Kelvin Diesels is a manufacturer of marine diesel engines based in Glasgow, Scotland. The company's engines are used in a variety of vessels such as fishing boats and small tugs.

== History ==
The company was founded in 1904 by Walter Bergius as the "Bergius Car & Engine Company". Bergius rented a premises in Finnieston Street, Glasgow, and set about developing his first car which he named the "Kelvin". The car was not a commercial success. However, its engine proved to be an excellent marine engine following trials in a rowing gig in 1906. Car manufacture was abandoned, and the company began to specialize in marine engines. In 1907, the company installed one of its engines in a fishing boat, and in 1908 produced its first purpose-designed marine engine. The name of the company was changed to the "Bergius Launch and Engine Company".

The company expanded rapidly with the move to a new factory at Dobbies Loan, Glasgow in 1910. Output of engines increased to over 700 a year, and in 1915 the poppet valve range of engines was launched; these engines would remain in production, in an updated form, until 1968.

In 1921, Walter Bergius designed his sleeve valve range of engines. Though the engines performed well and were very quiet, a feature of sleeve valve engines, due to the lack of noisy valves and tappets, the engines were prone to excessive wear. The last sleeve-valve Kelvin engine was made in 1946.

Development of the Kelvin-Ricardo range of engines, designed to replace the sleeve-valve engine range, was undertaken between 1927 and 1930. Harry Ricardo, the famous engine designer, was employed as a consultant.
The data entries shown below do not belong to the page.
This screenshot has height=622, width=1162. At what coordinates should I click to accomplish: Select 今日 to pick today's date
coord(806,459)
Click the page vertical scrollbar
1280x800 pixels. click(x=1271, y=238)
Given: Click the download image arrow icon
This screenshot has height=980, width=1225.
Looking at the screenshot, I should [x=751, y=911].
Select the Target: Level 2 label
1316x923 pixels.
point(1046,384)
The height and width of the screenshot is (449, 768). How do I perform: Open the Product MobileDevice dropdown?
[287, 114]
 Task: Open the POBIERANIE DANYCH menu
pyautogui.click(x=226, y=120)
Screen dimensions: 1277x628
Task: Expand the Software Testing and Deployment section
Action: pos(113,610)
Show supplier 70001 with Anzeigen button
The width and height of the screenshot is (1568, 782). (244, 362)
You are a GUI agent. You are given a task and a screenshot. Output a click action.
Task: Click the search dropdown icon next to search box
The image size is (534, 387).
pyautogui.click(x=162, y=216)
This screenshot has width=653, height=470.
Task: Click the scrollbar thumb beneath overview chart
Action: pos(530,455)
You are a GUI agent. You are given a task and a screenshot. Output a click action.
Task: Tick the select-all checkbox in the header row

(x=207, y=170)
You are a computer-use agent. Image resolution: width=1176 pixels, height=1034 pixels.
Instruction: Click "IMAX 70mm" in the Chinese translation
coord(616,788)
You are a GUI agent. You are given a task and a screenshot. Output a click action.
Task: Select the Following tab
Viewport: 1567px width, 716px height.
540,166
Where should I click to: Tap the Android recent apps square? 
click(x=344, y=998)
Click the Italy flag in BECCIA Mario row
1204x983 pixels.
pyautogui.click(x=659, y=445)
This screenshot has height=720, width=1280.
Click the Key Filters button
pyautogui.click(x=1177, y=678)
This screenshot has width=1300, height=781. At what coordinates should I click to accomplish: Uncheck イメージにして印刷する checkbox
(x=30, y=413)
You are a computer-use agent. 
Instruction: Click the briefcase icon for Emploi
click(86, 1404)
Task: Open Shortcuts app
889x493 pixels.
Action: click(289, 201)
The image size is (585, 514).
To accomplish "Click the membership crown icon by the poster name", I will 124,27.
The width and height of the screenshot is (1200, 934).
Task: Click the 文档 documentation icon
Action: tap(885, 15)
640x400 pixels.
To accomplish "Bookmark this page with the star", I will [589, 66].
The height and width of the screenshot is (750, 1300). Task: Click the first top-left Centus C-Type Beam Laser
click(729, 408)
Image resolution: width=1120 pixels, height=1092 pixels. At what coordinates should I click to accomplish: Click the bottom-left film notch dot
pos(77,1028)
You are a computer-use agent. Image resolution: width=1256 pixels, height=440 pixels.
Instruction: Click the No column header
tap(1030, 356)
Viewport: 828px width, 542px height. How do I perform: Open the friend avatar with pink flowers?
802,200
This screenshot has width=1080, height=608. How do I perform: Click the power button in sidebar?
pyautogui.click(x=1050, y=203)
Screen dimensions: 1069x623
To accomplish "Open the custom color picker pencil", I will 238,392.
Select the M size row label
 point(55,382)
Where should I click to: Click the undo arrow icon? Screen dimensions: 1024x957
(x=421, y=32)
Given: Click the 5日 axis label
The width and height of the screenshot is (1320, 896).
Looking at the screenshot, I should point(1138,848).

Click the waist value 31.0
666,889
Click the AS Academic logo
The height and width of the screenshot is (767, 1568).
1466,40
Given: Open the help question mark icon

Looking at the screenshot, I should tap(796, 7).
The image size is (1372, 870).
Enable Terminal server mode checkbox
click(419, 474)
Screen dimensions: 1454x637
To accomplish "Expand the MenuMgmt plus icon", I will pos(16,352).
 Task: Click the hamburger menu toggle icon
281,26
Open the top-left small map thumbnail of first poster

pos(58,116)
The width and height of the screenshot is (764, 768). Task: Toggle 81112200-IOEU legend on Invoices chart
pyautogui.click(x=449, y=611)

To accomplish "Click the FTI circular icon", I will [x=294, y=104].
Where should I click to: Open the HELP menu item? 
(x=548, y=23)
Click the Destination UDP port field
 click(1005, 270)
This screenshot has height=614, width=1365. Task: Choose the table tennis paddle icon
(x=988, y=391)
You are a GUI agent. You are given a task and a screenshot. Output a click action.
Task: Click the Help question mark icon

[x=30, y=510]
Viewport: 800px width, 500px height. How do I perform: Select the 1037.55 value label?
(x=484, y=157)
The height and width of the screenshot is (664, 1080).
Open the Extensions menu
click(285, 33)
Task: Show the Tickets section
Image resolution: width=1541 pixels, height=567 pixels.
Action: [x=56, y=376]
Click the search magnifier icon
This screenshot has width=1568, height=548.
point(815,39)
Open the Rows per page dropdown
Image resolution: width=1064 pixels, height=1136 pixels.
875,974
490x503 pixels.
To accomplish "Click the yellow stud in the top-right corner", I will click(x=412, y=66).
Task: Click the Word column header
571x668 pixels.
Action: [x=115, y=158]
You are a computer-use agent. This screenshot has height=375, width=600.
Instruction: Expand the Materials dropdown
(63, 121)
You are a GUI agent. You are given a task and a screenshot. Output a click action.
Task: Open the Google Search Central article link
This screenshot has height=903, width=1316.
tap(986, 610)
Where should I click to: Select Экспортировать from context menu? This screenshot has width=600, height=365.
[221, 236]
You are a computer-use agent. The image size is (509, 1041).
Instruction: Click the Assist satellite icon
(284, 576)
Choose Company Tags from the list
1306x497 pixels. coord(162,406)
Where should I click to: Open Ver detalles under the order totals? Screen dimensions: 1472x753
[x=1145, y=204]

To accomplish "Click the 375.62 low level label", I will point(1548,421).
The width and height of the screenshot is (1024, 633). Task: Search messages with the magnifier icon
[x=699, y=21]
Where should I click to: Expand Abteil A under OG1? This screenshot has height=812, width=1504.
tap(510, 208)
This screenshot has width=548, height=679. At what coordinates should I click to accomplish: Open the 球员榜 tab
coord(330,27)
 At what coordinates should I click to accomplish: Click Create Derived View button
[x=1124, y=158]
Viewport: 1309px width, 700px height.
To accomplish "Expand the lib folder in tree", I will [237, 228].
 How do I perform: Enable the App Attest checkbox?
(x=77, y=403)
The range was continuously developed and remained in production until 1971.

=== Kelvin-Diesel engines ===
The company's first diesel engine was introduced in 1931. This was a 2-cylinder engine which formed the basis of the model "K" range of engines, with 1-, 2-, 3-, 4-, and 6-cylinder versions. Later in 1933, a smaller diesel engine called the model "J" was launched, with 2-, 3-, and 4-cylinder variants. The "K" range remained in production until 1974, and the "J" range continued until 1970.

The model "P" range was introduced in 1956, having been designed by Mr. W. Miller, who joined the company from Petters Limited in 1954. The "P", along with the model "R" and the model "T" range (current production models), were the first engines not designed by Walter Bergius that were made by the company. Bergius died in 1949.

=== Later history ===
Following the death of the company's founder, Walter Bergius, in 1949, the family was forced to sell part of the company to settle death duties. In 1953, the company was acquired by the Associated British Oil Engine Company, a subsidiary of the Brush electrical engineering group. In 1961, the company name changed to Bergius-Kelvin Co. Ltd. and, in 1963, Gleniffer Engines was acquired by the company. Bergius-Kelvin was purchased by Ruston & Hornsby in 1966, who in turn were acquired by English Electric. The merger of English Electric with GEC, in 1968, led to yet another change of ownership. GEC consolidated all production of Kelvin Engines at Kyle Street in 1983. The company was sold to Lincoln Diesels in 1994, and relocated to Uddingston. In 1998, Torday and Carlisle Ltd. purchased the company.

=== The present time ===
In the year 2000, the company was purchased by British Polar Engines and engine production was moved to Helen Street in Glasgow. The company still produces a range of marine diesel engines.